The court noted that several aspects of Note 3 all of which indicated a testamentary intention on the part of the deceased including the fact that:
- Note 3 is captioned “Bequest on my death- persons named are to be living”;
- Note 3 was made after the original Will was executed and was contemplated, at least in part, by Clause 4 in the Will;
- Note 3 was addressed to the solicitor;
- Note 3 affirms the charitable donations listed in the Will;
- Note 3 was found in the deceased’s safety deposit box along with the original Will, which is an indication that the note was intended to accompany the Will as a testamentary instrument.
With respect to Note 4, the court found that:
- Note 4 was addressed to the solicitor, who was the personal representative of the estate;
- Note 4 was found in an envelope captioned “Death Request” and appeared to be signed by the deceased;
- Note 4 was found in the same safety deposit box as the original Will.
The court noted that, although there was no direct evidence proving that Notes 3 and 4 were in the handwriting of the deceased, it should be inferred from the circumstantial evidence surrounding the notes as well as where they were found that it had been the deceased who had handwritten by the deceased.
Additionally, there were no revocations of any sort contained in either of the Notes. Instead, they simply contained additional bequests that were relatively minor given the total value of the estate. These additional bequests had been set out with certainty and had obviously been made in contemplation of death.
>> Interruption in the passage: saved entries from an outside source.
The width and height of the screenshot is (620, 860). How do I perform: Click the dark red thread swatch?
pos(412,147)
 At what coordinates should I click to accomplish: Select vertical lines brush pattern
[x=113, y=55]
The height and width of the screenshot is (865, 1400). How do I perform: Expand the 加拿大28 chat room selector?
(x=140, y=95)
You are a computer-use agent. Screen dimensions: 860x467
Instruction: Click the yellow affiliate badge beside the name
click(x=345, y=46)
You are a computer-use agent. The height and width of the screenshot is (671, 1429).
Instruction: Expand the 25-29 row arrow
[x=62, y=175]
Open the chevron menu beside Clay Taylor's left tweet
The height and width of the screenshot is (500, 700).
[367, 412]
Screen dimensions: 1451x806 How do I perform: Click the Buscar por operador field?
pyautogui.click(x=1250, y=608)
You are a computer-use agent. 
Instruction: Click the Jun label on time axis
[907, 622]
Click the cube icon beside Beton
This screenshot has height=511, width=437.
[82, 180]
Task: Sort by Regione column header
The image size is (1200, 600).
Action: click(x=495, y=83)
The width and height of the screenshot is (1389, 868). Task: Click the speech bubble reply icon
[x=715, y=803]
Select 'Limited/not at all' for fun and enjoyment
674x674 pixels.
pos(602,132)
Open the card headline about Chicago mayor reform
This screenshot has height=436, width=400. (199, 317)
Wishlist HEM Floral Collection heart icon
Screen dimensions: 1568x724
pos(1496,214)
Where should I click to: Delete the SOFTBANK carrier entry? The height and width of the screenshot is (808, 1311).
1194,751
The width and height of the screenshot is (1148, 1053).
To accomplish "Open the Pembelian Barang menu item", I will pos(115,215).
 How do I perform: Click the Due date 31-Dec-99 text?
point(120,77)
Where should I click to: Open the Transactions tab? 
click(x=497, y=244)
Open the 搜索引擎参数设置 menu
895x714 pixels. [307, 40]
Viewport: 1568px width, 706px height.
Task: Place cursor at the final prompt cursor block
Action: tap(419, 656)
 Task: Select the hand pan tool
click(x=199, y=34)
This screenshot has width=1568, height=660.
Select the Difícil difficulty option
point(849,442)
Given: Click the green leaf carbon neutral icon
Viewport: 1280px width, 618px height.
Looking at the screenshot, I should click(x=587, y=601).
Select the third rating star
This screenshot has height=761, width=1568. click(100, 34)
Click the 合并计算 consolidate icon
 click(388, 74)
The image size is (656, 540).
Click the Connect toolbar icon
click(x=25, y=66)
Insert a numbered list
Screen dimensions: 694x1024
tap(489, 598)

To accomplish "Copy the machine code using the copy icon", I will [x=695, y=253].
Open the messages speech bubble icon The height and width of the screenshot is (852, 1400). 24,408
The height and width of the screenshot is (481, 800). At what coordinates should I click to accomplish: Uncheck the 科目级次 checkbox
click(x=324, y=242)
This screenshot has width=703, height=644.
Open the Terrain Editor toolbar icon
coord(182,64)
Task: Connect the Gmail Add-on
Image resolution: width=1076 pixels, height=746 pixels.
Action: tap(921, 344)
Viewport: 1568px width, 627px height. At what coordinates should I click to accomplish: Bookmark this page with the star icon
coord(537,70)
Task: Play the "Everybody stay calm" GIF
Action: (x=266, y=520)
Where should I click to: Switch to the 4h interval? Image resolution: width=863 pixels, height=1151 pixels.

The court concluded that the solicitor had met his burden of proving, on the balance of probabilities, that both notes had been handwritten by the deceased and that they embody a fixed and final expression of intention to included these additionally outlined bequests in the disposition of her property upon death. The court was satisfied that Notes 3 and 4 should be treated as valid testamentary dispositions and should be admitted to Probate.